DataSplitter#

class openstef_models.utils.data_split.DataSplitter(**data: Any) None[source]

Bases: BaseConfig

Handles splitting of time series data into train, validation, and test sets.

Supports stratified splitting to ensure representative data distribution across splits, particularly for extreme values in forecasting scenarios.

Parameters:

data (Any)

val_fraction: float
test_fraction: float
stratification_fraction: float
min_days_for_stratification: int
random_state: int
split_dataset(data: T, data_val: T | None = None, data_test: T | None = None, target_column: str = 'load') tuple[T, T | None, T | None][source]

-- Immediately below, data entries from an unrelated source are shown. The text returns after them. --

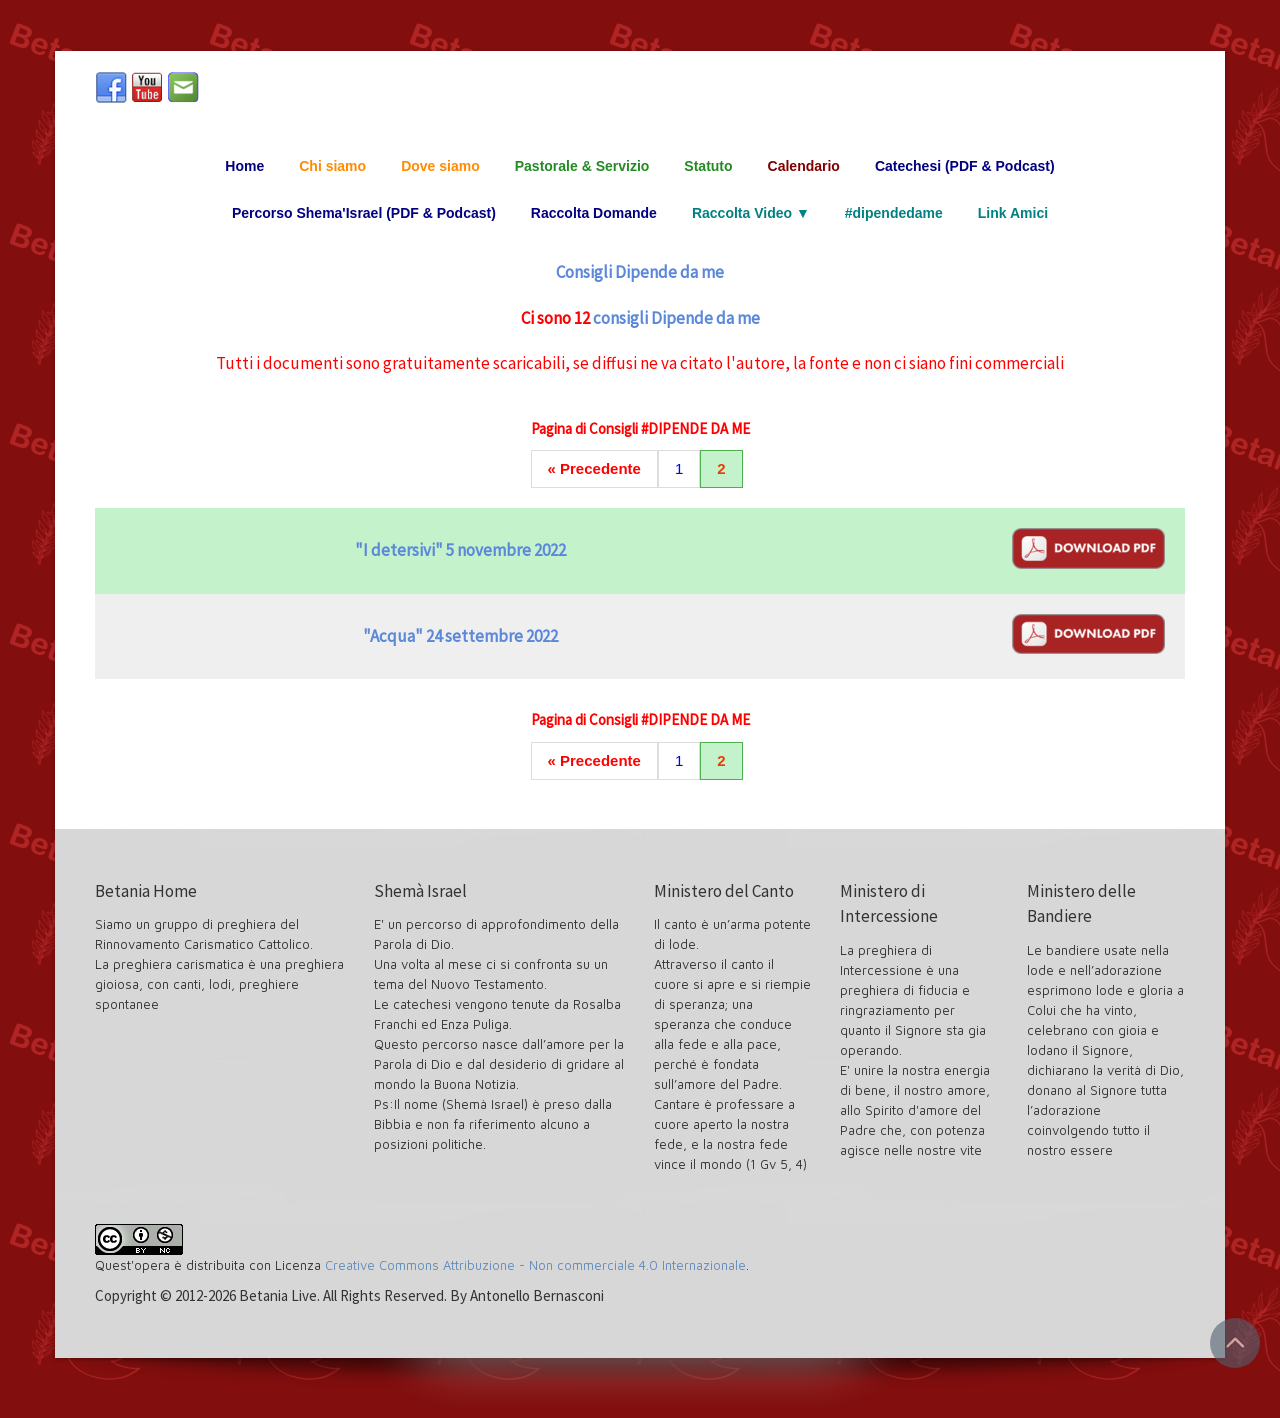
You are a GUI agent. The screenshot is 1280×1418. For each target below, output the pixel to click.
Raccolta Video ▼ (751, 213)
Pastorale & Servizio (582, 166)
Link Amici (1013, 213)
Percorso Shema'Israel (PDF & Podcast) (364, 213)
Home (244, 166)
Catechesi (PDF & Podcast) (965, 166)
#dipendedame (894, 213)
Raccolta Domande (594, 213)
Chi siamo (332, 166)
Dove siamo (440, 166)
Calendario (804, 166)
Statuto (708, 166)
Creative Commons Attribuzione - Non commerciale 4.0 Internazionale (535, 1265)
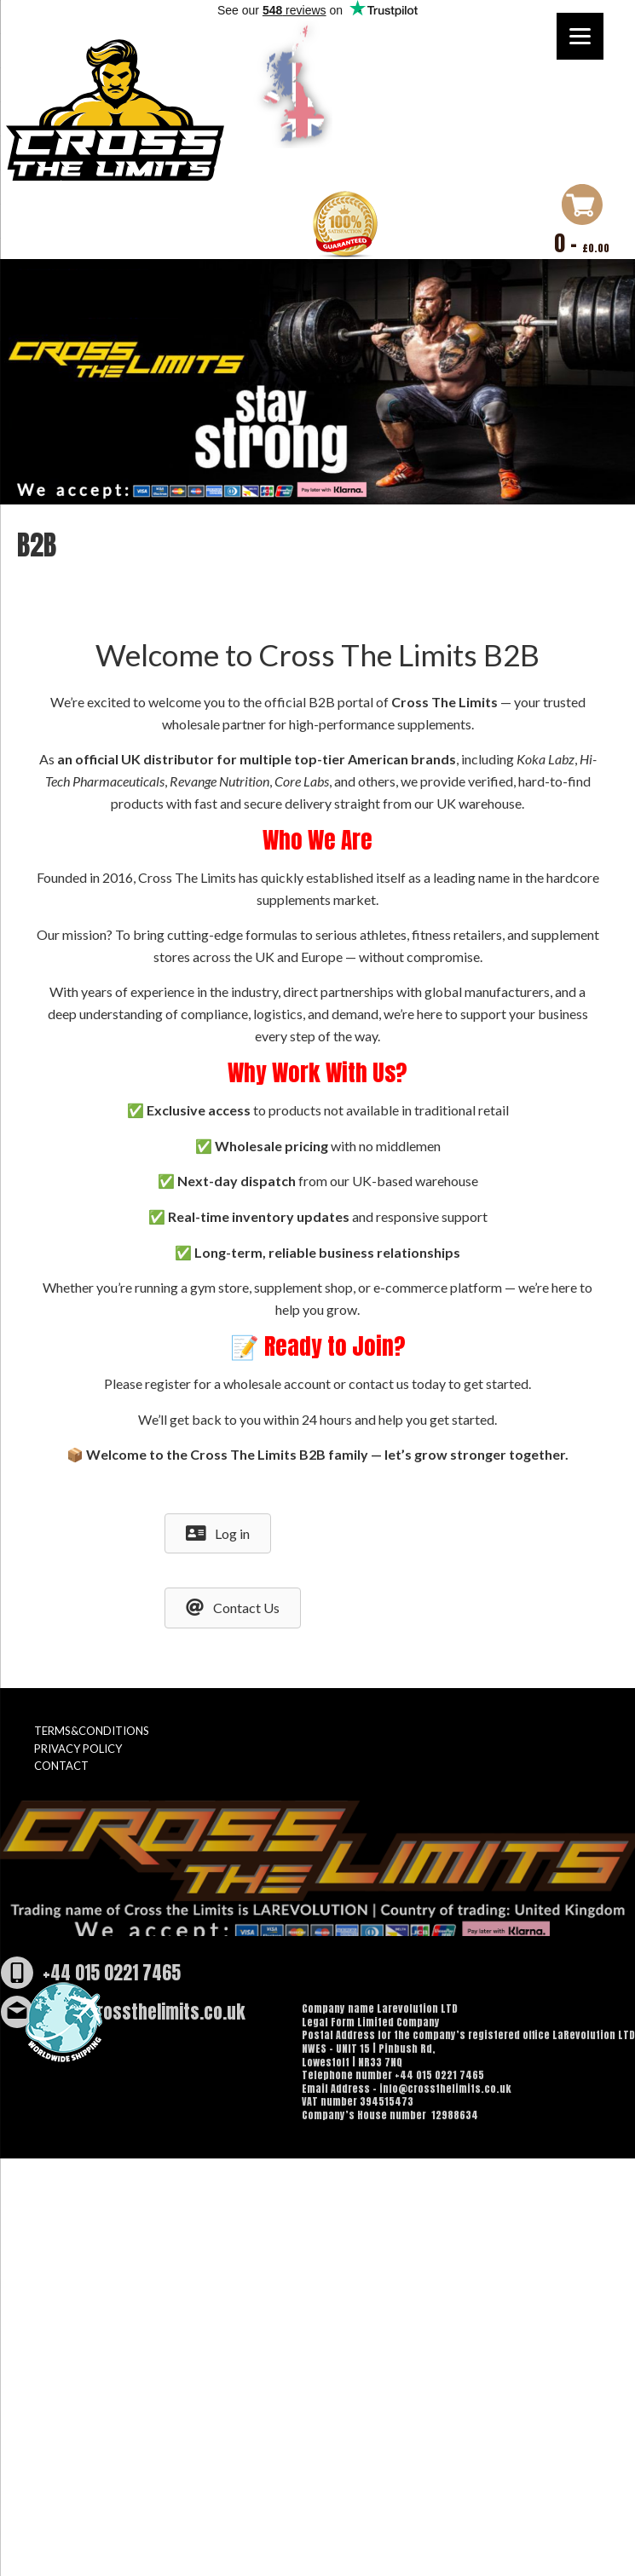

Prepare and split input data into train, validation, and test sets.

Parameters:
Returns:

Tuple of (train_data, val_data, test_data) where val_data and test_data may be None.

Return type:

tuple[TypeVar(T, bound= TimeSeriesDataset), Optional[TypeVar(T, bound= TimeSeriesDataset)], Optional[TypeVar(T, bound= TimeSeriesDataset)]]

model_config: ClassVar[ConfigDict] = {'arbitrary_types_allowed': False, 'extra': 'ignore', 'protected_namespaces': ()}

Configuration for the model, should be a dictionary conforming to [ConfigDict][pydantic.config.ConfigDict].